____ Source data
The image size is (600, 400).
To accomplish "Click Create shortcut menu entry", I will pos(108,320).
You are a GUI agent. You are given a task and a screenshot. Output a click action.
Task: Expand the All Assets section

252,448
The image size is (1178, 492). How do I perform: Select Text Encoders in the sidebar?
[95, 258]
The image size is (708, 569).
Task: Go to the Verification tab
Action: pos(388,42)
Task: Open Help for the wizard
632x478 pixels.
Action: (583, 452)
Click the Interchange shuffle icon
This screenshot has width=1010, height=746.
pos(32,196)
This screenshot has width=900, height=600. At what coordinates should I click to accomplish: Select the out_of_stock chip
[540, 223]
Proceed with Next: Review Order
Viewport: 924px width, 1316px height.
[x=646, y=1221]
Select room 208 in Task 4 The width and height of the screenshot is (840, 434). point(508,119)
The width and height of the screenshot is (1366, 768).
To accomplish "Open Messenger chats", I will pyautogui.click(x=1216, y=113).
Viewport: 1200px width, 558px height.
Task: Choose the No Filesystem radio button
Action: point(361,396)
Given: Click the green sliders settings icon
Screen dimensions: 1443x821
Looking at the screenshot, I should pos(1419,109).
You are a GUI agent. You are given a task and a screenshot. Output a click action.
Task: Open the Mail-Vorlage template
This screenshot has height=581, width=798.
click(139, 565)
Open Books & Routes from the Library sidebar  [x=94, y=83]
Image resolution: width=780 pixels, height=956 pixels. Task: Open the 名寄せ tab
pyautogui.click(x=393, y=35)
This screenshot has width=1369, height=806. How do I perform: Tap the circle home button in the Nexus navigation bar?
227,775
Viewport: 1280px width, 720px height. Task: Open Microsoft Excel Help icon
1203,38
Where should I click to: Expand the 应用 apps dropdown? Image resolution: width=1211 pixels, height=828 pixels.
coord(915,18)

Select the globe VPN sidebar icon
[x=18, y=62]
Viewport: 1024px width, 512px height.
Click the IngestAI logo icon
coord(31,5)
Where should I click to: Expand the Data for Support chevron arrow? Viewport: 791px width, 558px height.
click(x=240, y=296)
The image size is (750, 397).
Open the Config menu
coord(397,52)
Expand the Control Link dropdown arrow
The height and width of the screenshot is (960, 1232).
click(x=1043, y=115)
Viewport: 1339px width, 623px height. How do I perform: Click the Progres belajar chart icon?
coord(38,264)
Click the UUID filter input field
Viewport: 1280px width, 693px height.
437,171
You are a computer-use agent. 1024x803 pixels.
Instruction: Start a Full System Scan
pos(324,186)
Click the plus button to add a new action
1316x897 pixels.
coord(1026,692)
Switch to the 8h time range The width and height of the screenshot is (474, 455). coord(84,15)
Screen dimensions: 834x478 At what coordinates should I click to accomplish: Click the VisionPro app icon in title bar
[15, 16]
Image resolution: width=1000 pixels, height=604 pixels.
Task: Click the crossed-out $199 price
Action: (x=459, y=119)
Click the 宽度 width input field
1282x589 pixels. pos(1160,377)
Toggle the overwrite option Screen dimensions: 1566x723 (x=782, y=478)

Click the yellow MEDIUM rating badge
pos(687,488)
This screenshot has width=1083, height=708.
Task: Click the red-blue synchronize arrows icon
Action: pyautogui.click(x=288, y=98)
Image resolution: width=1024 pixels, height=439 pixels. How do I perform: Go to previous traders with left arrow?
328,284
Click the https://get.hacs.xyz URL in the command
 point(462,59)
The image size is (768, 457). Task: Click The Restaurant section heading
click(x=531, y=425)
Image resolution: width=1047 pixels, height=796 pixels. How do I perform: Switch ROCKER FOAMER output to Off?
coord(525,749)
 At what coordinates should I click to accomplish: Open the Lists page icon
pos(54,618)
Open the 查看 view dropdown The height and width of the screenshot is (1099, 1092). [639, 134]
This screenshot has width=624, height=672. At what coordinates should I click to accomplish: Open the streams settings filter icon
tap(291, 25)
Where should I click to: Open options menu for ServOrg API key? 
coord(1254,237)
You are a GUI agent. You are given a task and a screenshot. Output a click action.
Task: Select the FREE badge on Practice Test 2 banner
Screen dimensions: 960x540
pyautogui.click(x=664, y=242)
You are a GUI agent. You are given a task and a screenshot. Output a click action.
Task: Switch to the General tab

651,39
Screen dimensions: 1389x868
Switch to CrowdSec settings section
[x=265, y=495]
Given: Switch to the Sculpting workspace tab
________
### What the task requires
After the last line, print all the entries once again, unchanged.

### Result of the task
The image size is (600, 400).
To accomplish "Click Create shortcut menu entry", I will pos(108,320).
You are a GUI agent. You are given a task and a screenshot. Output a click action.
Task: Expand the All Assets section

252,448
The image size is (1178, 492). How do I perform: Select Text Encoders in the sidebar?
[95, 258]
The image size is (708, 569).
Task: Go to the Verification tab
Action: pos(388,42)
Task: Open Help for the wizard
632x478 pixels.
Action: (583, 452)
Click the Interchange shuffle icon
This screenshot has width=1010, height=746.
pos(32,196)
This screenshot has width=900, height=600. At what coordinates should I click to accomplish: Select the out_of_stock chip
[540, 223]
Proceed with Next: Review Order
Viewport: 924px width, 1316px height.
[x=646, y=1221]
Select room 208 in Task 4 The width and height of the screenshot is (840, 434). point(508,119)
The width and height of the screenshot is (1366, 768).
To accomplish "Open Messenger chats", I will pyautogui.click(x=1216, y=113).
Viewport: 1200px width, 558px height.
Task: Choose the No Filesystem radio button
Action: point(361,396)
Given: Click the green sliders settings icon
Screen dimensions: 1443x821
Looking at the screenshot, I should pos(1419,109).
You are a GUI agent. You are given a task and a screenshot. Output a click action.
Task: Open the Mail-Vorlage template
This screenshot has height=581, width=798.
click(139, 565)
Open Books & Routes from the Library sidebar  [x=94, y=83]
Image resolution: width=780 pixels, height=956 pixels. Task: Open the 名寄せ tab
pyautogui.click(x=393, y=35)
This screenshot has width=1369, height=806. How do I perform: Tap the circle home button in the Nexus navigation bar?
227,775
Viewport: 1280px width, 720px height. Task: Open Microsoft Excel Help icon
1203,38
Where should I click to: Expand the 应用 apps dropdown? Image resolution: width=1211 pixels, height=828 pixels.
coord(915,18)

Select the globe VPN sidebar icon
[x=18, y=62]
Viewport: 1024px width, 512px height.
Click the IngestAI logo icon
coord(31,5)
Where should I click to: Expand the Data for Support chevron arrow? Viewport: 791px width, 558px height.
click(x=240, y=296)
The image size is (750, 397).
Open the Config menu
coord(397,52)
Expand the Control Link dropdown arrow
The height and width of the screenshot is (960, 1232).
click(x=1043, y=115)
Viewport: 1339px width, 623px height. How do I perform: Click the Progres belajar chart icon?
coord(38,264)
Click the UUID filter input field
Viewport: 1280px width, 693px height.
437,171
You are a computer-use agent. 1024x803 pixels.
Instruction: Start a Full System Scan
pos(324,186)
Click the plus button to add a new action
1316x897 pixels.
coord(1026,692)
Switch to the 8h time range The width and height of the screenshot is (474, 455). coord(84,15)
Screen dimensions: 834x478 At what coordinates should I click to accomplish: Click the VisionPro app icon in title bar
[15, 16]
Image resolution: width=1000 pixels, height=604 pixels.
Task: Click the crossed-out $199 price
Action: (x=459, y=119)
Click the 宽度 width input field
1282x589 pixels. pos(1160,377)
Toggle the overwrite option Screen dimensions: 1566x723 (x=782, y=478)

Click the yellow MEDIUM rating badge
pos(687,488)
This screenshot has width=1083, height=708.
Task: Click the red-blue synchronize arrows icon
Action: pyautogui.click(x=288, y=98)
Image resolution: width=1024 pixels, height=439 pixels. How do I perform: Go to previous traders with left arrow?
328,284
Click the https://get.hacs.xyz URL in the command
 point(462,59)
The image size is (768, 457). Task: Click The Restaurant section heading
click(x=531, y=425)
Image resolution: width=1047 pixels, height=796 pixels. How do I perform: Switch ROCKER FOAMER output to Off?
coord(525,749)
 At what coordinates should I click to accomplish: Open the Lists page icon
pos(54,618)
Open the 查看 view dropdown The height and width of the screenshot is (1099, 1092). [639, 134]
This screenshot has width=624, height=672. At what coordinates should I click to accomplish: Open the streams settings filter icon
tap(291, 25)
Where should I click to: Open options menu for ServOrg API key? 
coord(1254,237)
You are a GUI agent. You are given a task and a screenshot. Output a click action.
Task: Select the FREE badge on Practice Test 2 banner
Screen dimensions: 960x540
pyautogui.click(x=664, y=242)
You are a GUI agent. You are given a task and a screenshot. Output a click action.
Task: Switch to the General tab

651,39
Screen dimensions: 1389x868
Switch to CrowdSec settings section
[x=265, y=495]
Given: Switch to the Sculpting workspace tab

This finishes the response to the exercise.